• WHAT YOU HAVE TO DO
Set down every entry once more, exactly as it appears.

(Stored items)
════════════════════

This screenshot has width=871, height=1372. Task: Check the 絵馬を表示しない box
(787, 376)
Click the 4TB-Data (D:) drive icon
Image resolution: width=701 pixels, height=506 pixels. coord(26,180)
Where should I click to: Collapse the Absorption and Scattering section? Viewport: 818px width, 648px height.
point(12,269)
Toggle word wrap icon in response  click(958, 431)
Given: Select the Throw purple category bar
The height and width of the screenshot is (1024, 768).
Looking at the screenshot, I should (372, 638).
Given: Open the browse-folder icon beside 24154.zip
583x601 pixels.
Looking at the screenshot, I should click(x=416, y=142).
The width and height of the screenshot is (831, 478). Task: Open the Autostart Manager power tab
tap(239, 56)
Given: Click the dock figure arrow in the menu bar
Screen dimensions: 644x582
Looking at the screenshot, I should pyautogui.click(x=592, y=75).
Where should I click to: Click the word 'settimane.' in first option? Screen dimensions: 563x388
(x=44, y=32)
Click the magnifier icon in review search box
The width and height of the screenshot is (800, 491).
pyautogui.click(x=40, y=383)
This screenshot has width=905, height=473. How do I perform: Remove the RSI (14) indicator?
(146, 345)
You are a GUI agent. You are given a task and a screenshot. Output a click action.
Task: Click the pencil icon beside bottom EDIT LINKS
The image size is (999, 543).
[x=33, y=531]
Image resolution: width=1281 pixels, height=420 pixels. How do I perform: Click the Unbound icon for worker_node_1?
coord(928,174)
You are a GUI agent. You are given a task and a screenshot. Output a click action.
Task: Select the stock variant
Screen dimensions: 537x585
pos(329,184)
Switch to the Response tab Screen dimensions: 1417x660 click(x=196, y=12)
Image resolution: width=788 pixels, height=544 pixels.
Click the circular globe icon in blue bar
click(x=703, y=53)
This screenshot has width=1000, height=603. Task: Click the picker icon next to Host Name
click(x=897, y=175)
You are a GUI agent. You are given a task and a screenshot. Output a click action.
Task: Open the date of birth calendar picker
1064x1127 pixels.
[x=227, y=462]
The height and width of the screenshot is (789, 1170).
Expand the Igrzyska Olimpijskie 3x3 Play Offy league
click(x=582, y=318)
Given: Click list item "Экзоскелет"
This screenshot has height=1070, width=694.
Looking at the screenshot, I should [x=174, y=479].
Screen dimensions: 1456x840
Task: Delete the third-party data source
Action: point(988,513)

════════════════════

• YOUR RESPONSE
This screenshot has width=871, height=1372. Task: Check the 絵馬を表示しない box
(787, 376)
Click the 4TB-Data (D:) drive icon
Image resolution: width=701 pixels, height=506 pixels. coord(26,180)
Where should I click to: Collapse the Absorption and Scattering section? Viewport: 818px width, 648px height.
point(12,269)
Toggle word wrap icon in response  click(958, 431)
Given: Select the Throw purple category bar
The height and width of the screenshot is (1024, 768).
Looking at the screenshot, I should (372, 638).
Given: Open the browse-folder icon beside 24154.zip
583x601 pixels.
Looking at the screenshot, I should click(x=416, y=142).
The width and height of the screenshot is (831, 478). Task: Open the Autostart Manager power tab
tap(239, 56)
Given: Click the dock figure arrow in the menu bar
Screen dimensions: 644x582
Looking at the screenshot, I should pyautogui.click(x=592, y=75).
Where should I click to: Click the word 'settimane.' in first option? Screen dimensions: 563x388
(x=44, y=32)
Click the magnifier icon in review search box
The width and height of the screenshot is (800, 491).
pyautogui.click(x=40, y=383)
This screenshot has width=905, height=473. How do I perform: Remove the RSI (14) indicator?
(146, 345)
You are a GUI agent. You are given a task and a screenshot. Output a click action.
Task: Click the pencil icon beside bottom EDIT LINKS
The image size is (999, 543).
[x=33, y=531]
Image resolution: width=1281 pixels, height=420 pixels. How do I perform: Click the Unbound icon for worker_node_1?
coord(928,174)
You are a GUI agent. You are given a task and a screenshot. Output a click action.
Task: Select the stock variant
Screen dimensions: 537x585
pos(329,184)
Switch to the Response tab Screen dimensions: 1417x660 click(x=196, y=12)
Image resolution: width=788 pixels, height=544 pixels.
Click the circular globe icon in blue bar
click(x=703, y=53)
This screenshot has width=1000, height=603. Task: Click the picker icon next to Host Name
click(x=897, y=175)
You are a GUI agent. You are given a task and a screenshot. Output a click action.
Task: Open the date of birth calendar picker
1064x1127 pixels.
[x=227, y=462]
The height and width of the screenshot is (789, 1170).
Expand the Igrzyska Olimpijskie 3x3 Play Offy league
click(x=582, y=318)
Given: Click list item "Экзоскелет"
This screenshot has height=1070, width=694.
Looking at the screenshot, I should [x=174, y=479].
Screen dimensions: 1456x840
Task: Delete the third-party data source
Action: point(988,513)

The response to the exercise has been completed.